In crisis, I am often moved quickly into isolated observation rooms. Disoriented, I rarely process my surroundings. Only later, in moments of clarity, do I recognize the spaces where I was confined.

These rooms are small, with windows meant for observation rather than connection. They are designed for safety, but they can feel like confinement without dignity. In these moments, basic needs become dependent on staff response. When those needs are not met in time, shame can take hold.

I try not to carry that shame. What people do not see is the depth of illness during these moments. Psychosis distorts behaviour, perception, and control. The actions that follow are not always choices. They are symptoms.

Isolation intensifies everything. Claustrophobia builds. The need for freedom becomes overwhelming. Resistance often leads to further restraint, creating a cycle that feels impossible to escape.

These are the realities rarely discussed, experiences known mostly to patients and staff behind closed doors.

After the Hold: Returning to Life Changed

For me, the 72-hour hold is never the end. It is the beginning of a longer hospitalization journey. After the hold comes continued treatment, often in the PICU, followed by months of stabilization focused on medication, sleep, and emotional recovery.

Even after psychosis lifts, the process continues. Healing requires time, structure, and support. Emotional stability is rebuilt slowly.

I have learned that recovery is not about returning to who I was. It is about understanding who I am becoming. Each hospitalization changes me. Each experience reshapes my relationship with mental health, healing, and identity.

I carry accountability for my actions during crisis, even when they are symptoms of illness. I also recognize the humanity of the staff who care for me, individuals who absorb the emotional weight of these moments.
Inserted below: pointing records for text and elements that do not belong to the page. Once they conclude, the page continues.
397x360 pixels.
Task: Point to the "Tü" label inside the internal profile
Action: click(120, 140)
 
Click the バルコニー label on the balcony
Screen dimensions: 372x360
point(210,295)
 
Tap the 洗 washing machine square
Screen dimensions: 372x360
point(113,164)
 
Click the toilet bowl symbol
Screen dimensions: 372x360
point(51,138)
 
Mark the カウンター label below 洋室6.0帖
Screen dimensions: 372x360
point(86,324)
To rebuild after hospitalization, I rely on self-compassion, forgiveness, and grace. These are essential tools for healing, especially for women navigating complex mental health conditions like bipolar disorder.
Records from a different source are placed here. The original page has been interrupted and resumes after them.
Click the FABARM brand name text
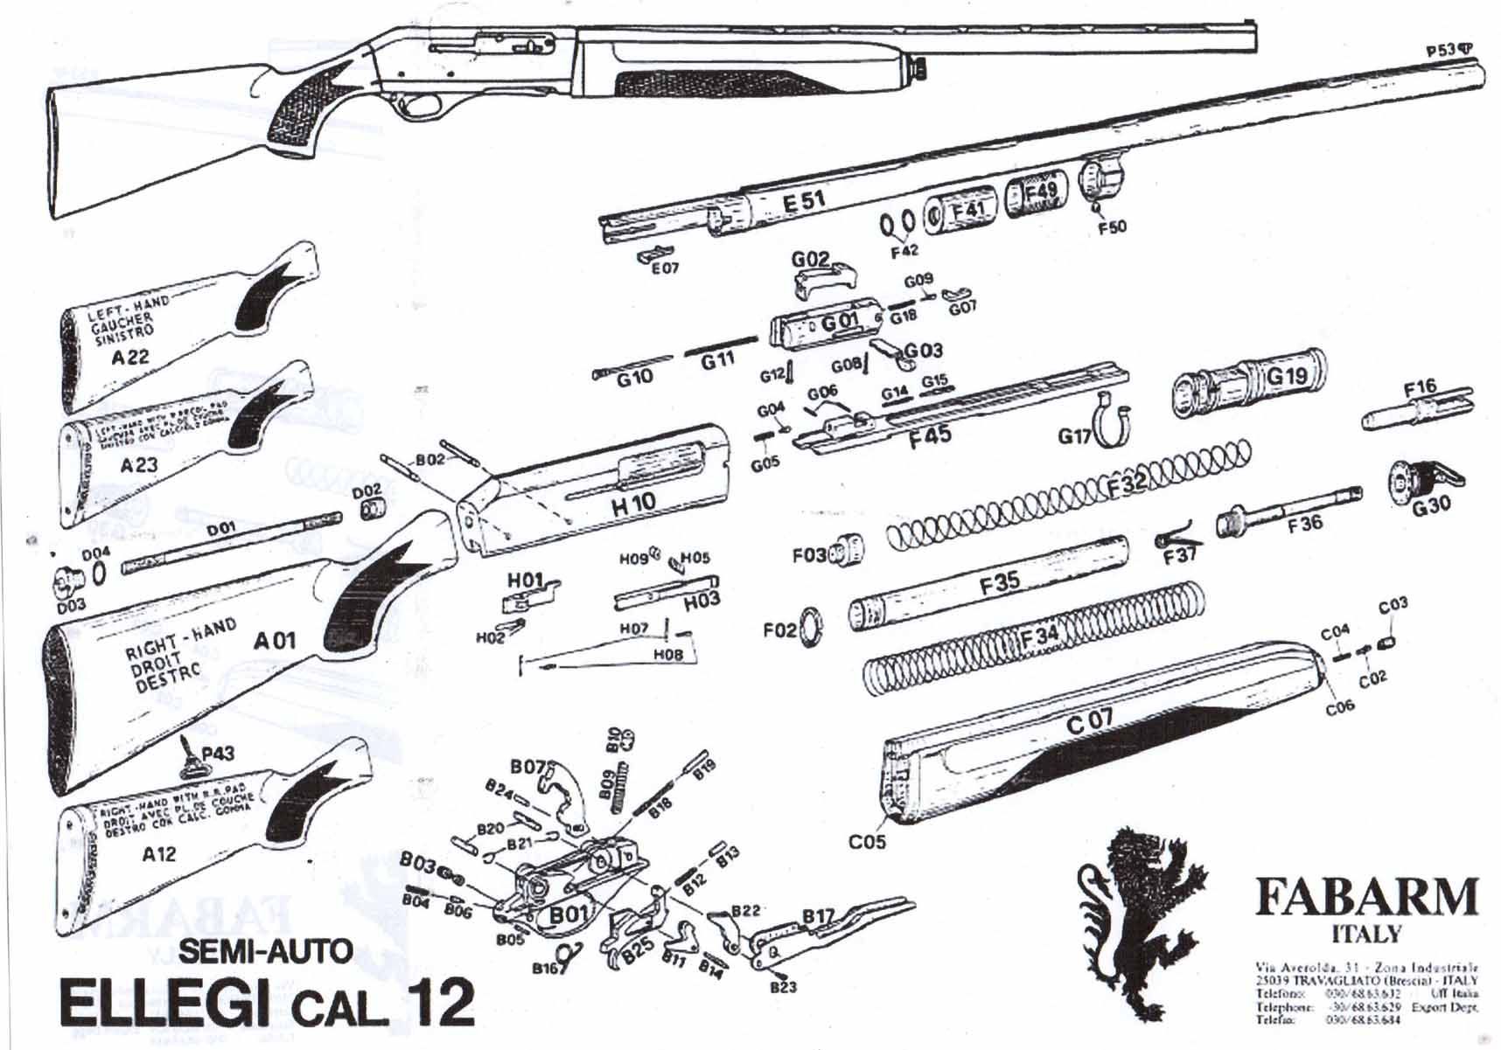[x=1365, y=897]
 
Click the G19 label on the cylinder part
[x=1286, y=377]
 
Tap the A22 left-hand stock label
[x=130, y=357]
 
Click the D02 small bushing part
[x=374, y=510]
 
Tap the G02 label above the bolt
[x=810, y=260]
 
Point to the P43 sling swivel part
[x=193, y=757]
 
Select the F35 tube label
[x=999, y=583]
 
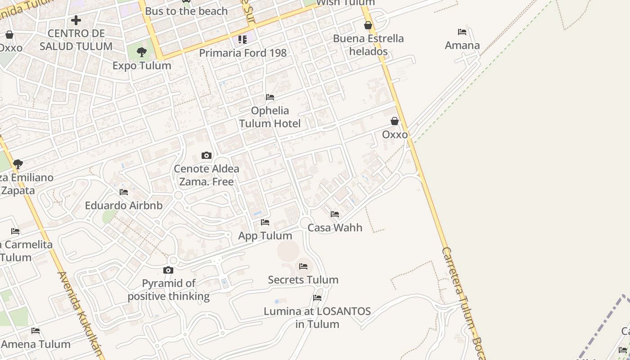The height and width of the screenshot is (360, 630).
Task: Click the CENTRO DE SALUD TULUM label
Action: (76, 40)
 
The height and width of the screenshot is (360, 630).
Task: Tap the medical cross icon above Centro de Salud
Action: (76, 20)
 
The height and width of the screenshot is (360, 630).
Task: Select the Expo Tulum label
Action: (142, 65)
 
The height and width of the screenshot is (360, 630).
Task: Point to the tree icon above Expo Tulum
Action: (142, 52)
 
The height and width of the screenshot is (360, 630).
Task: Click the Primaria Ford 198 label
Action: (243, 53)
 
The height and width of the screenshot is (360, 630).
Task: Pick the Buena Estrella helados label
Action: (368, 45)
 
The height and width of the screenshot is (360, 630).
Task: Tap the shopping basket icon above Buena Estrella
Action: (368, 25)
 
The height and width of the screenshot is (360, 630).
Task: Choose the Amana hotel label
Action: (462, 45)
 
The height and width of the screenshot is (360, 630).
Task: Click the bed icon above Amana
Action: (462, 32)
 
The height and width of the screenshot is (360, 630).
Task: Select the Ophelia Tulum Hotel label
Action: (270, 117)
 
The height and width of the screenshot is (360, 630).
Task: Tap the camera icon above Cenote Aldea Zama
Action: (207, 156)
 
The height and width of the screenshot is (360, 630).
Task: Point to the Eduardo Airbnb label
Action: (124, 206)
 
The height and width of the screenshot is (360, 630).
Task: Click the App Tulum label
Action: (265, 235)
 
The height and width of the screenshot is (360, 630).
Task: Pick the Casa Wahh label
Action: (335, 227)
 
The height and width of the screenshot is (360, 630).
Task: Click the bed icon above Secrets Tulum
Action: (303, 266)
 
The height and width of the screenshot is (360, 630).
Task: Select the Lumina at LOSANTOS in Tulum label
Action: (317, 317)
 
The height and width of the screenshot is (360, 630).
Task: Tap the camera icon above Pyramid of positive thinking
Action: (168, 270)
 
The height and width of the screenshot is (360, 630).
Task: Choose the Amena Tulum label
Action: (36, 344)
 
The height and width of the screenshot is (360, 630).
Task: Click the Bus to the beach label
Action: (186, 11)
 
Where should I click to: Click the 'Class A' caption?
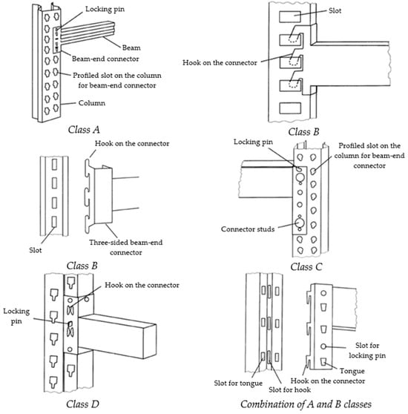[x=84, y=130]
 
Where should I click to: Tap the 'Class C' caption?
[x=306, y=267]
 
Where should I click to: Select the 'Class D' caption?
[x=82, y=404]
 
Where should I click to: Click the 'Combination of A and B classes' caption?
[x=306, y=404]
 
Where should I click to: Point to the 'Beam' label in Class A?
[x=131, y=47]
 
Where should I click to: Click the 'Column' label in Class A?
[x=91, y=102]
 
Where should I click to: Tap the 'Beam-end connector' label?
[x=105, y=59]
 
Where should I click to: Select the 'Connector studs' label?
[x=248, y=229]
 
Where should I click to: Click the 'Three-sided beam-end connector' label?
[x=125, y=247]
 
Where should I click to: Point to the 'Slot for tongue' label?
[x=238, y=383]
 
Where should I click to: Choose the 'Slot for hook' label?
[x=289, y=390]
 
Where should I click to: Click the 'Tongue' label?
[x=352, y=371]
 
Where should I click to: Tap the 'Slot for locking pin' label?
[x=367, y=350]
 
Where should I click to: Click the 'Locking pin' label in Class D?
[x=16, y=316]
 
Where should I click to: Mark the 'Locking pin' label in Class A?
[x=105, y=9]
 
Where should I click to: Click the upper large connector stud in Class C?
[x=300, y=177]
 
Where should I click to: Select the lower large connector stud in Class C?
[x=300, y=223]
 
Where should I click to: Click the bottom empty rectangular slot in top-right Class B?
[x=290, y=108]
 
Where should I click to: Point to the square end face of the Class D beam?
[x=150, y=342]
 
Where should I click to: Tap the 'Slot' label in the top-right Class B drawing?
[x=335, y=10]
Leaving the hospital is not the end. It is the beginning of reintegration, of learning again how to exist in the world with emotional awareness and resilience.

I have been changed by every 72-hour hold. While I may never agree with all aspects of the system, particularly the use of restraint and isolation, I understand that my journey through it continues to shape my path toward healing and emotional stability.

To my readers:

How do you make sense of moments when your life changes without your consent, and how do you begin to rebuild your story afterward?